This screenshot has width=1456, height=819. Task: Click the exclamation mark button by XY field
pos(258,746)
# # #
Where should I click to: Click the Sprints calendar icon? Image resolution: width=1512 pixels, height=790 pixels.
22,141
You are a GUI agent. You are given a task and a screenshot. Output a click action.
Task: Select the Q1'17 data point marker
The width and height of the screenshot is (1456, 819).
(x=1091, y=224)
# # #
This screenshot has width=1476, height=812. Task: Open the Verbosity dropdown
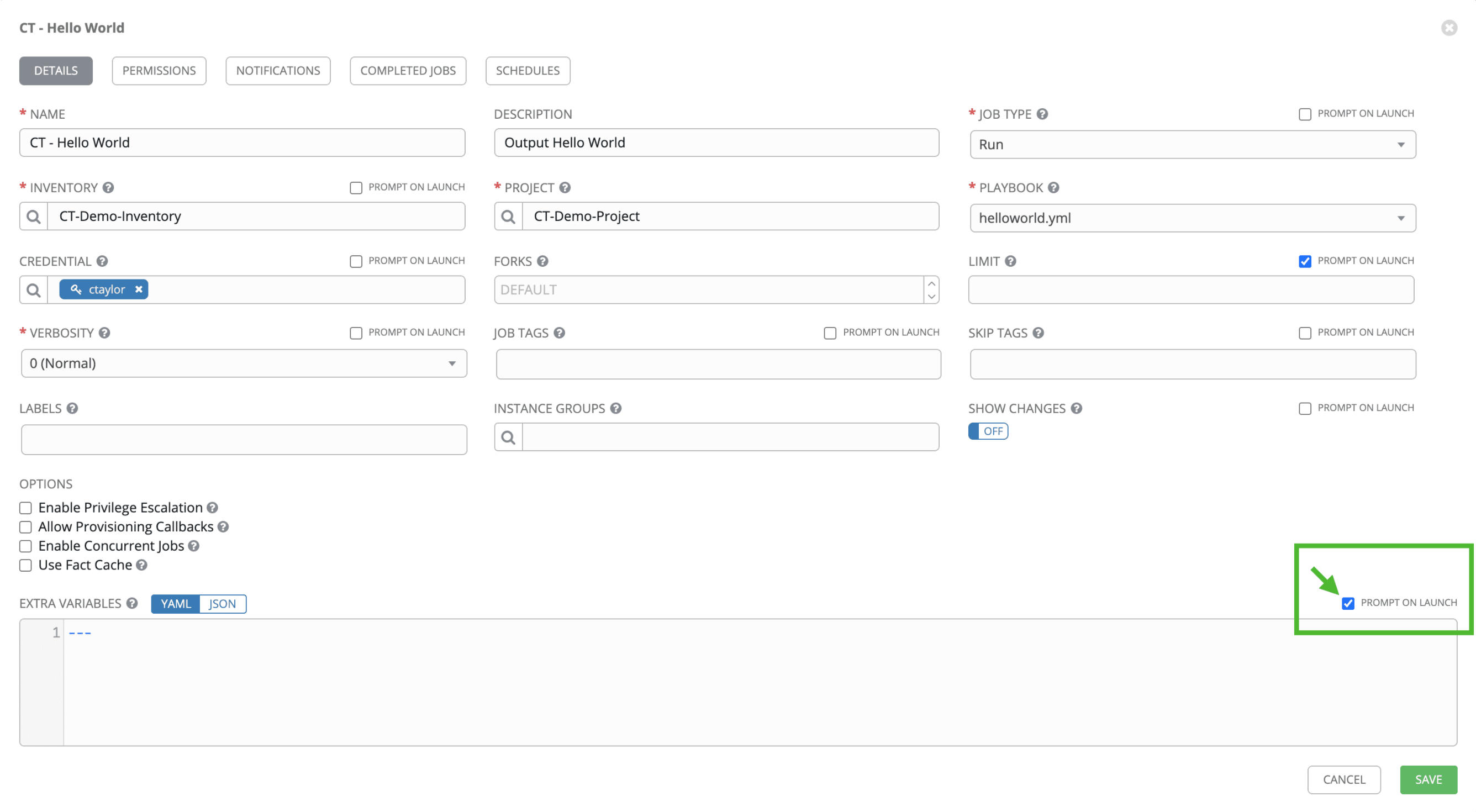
# # #
_About this exercise_
As listed above, the lines from the line with "Where should I" to the line with "Task: Select the Q1'17 data point marker" are to be echoed exactly, with both ends included and nothing added.

_Your response_
Where should I click to: Click the Sprints calendar icon? Image resolution: width=1512 pixels, height=790 pixels.
22,141
You are a GUI agent. You are given a task and a screenshot. Output a click action.
Task: Select the Q1'17 data point marker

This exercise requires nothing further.